◆ **Exercise requirements**
Set down the material exactly. Keep every line.

◆ **Data**
______

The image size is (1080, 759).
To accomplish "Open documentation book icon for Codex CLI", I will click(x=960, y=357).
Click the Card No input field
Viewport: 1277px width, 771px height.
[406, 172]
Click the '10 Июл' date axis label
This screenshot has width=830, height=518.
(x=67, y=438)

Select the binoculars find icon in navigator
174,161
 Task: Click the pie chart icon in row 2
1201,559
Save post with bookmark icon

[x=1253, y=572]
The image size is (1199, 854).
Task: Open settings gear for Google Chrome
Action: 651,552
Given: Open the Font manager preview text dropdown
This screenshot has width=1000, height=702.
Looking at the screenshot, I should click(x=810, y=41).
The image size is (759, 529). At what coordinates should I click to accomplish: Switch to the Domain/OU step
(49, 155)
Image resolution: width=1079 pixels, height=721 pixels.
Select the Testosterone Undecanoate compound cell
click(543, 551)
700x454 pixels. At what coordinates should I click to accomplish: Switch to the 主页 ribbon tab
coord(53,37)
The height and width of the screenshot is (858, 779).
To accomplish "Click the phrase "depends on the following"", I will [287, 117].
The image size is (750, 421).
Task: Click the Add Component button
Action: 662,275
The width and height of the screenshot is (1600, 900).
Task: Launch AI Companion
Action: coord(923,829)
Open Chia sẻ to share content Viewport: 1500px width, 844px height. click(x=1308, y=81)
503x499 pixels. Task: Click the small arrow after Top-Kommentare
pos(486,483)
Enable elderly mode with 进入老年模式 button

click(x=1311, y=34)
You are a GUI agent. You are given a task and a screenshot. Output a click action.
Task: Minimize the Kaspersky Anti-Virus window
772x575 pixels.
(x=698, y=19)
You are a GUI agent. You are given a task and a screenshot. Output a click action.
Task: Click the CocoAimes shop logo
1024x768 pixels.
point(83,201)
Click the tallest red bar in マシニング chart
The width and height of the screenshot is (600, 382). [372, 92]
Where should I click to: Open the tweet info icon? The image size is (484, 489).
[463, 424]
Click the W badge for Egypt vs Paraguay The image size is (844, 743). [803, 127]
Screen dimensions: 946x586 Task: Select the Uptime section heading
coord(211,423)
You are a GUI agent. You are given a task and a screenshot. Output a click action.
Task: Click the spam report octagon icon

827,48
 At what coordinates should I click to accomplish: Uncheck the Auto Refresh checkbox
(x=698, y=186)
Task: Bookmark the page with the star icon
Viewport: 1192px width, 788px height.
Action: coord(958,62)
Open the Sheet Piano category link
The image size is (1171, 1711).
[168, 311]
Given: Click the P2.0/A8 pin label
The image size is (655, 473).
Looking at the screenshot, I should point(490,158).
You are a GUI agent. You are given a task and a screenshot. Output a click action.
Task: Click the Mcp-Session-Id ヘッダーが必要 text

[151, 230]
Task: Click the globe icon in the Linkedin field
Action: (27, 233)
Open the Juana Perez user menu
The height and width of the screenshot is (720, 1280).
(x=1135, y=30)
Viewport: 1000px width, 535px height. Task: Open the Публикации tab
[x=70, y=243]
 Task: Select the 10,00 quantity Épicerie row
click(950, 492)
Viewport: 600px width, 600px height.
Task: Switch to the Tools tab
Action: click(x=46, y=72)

______

◆ **Exercise solution**
The image size is (1080, 759).
To accomplish "Open documentation book icon for Codex CLI", I will click(x=960, y=357).
Click the Card No input field
Viewport: 1277px width, 771px height.
[406, 172]
Click the '10 Июл' date axis label
This screenshot has width=830, height=518.
(x=67, y=438)

Select the binoculars find icon in navigator
174,161
 Task: Click the pie chart icon in row 2
1201,559
Save post with bookmark icon

[x=1253, y=572]
The image size is (1199, 854).
Task: Open settings gear for Google Chrome
Action: 651,552
Given: Open the Font manager preview text dropdown
This screenshot has width=1000, height=702.
Looking at the screenshot, I should click(x=810, y=41).
The image size is (759, 529). At what coordinates should I click to accomplish: Switch to the Domain/OU step
(49, 155)
Image resolution: width=1079 pixels, height=721 pixels.
Select the Testosterone Undecanoate compound cell
click(543, 551)
700x454 pixels. At what coordinates should I click to accomplish: Switch to the 主页 ribbon tab
coord(53,37)
The height and width of the screenshot is (858, 779).
To accomplish "Click the phrase "depends on the following"", I will [287, 117].
The image size is (750, 421).
Task: Click the Add Component button
Action: 662,275
The width and height of the screenshot is (1600, 900).
Task: Launch AI Companion
Action: coord(923,829)
Open Chia sẻ to share content Viewport: 1500px width, 844px height. click(x=1308, y=81)
503x499 pixels. Task: Click the small arrow after Top-Kommentare
pos(486,483)
Enable elderly mode with 进入老年模式 button

click(x=1311, y=34)
You are a GUI agent. You are given a task and a screenshot. Output a click action.
Task: Minimize the Kaspersky Anti-Virus window
772x575 pixels.
(x=698, y=19)
You are a GUI agent. You are given a task and a screenshot. Output a click action.
Task: Click the CocoAimes shop logo
1024x768 pixels.
point(83,201)
Click the tallest red bar in マシニング chart
The width and height of the screenshot is (600, 382). [372, 92]
Where should I click to: Open the tweet info icon? The image size is (484, 489).
[463, 424]
Click the W badge for Egypt vs Paraguay The image size is (844, 743). [803, 127]
Screen dimensions: 946x586 Task: Select the Uptime section heading
coord(211,423)
You are a GUI agent. You are given a task and a screenshot. Output a click action.
Task: Click the spam report octagon icon

827,48
 At what coordinates should I click to accomplish: Uncheck the Auto Refresh checkbox
(x=698, y=186)
Task: Bookmark the page with the star icon
Viewport: 1192px width, 788px height.
Action: coord(958,62)
Open the Sheet Piano category link
The image size is (1171, 1711).
[168, 311]
Given: Click the P2.0/A8 pin label
The image size is (655, 473).
Looking at the screenshot, I should point(490,158).
You are a GUI agent. You are given a task and a screenshot. Output a click action.
Task: Click the Mcp-Session-Id ヘッダーが必要 text

[151, 230]
Task: Click the globe icon in the Linkedin field
Action: (27, 233)
Open the Juana Perez user menu
The height and width of the screenshot is (720, 1280).
(x=1135, y=30)
Viewport: 1000px width, 535px height. Task: Open the Публикации tab
[x=70, y=243]
 Task: Select the 10,00 quantity Épicerie row
click(950, 492)
Viewport: 600px width, 600px height.
Task: Switch to the Tools tab
Action: click(x=46, y=72)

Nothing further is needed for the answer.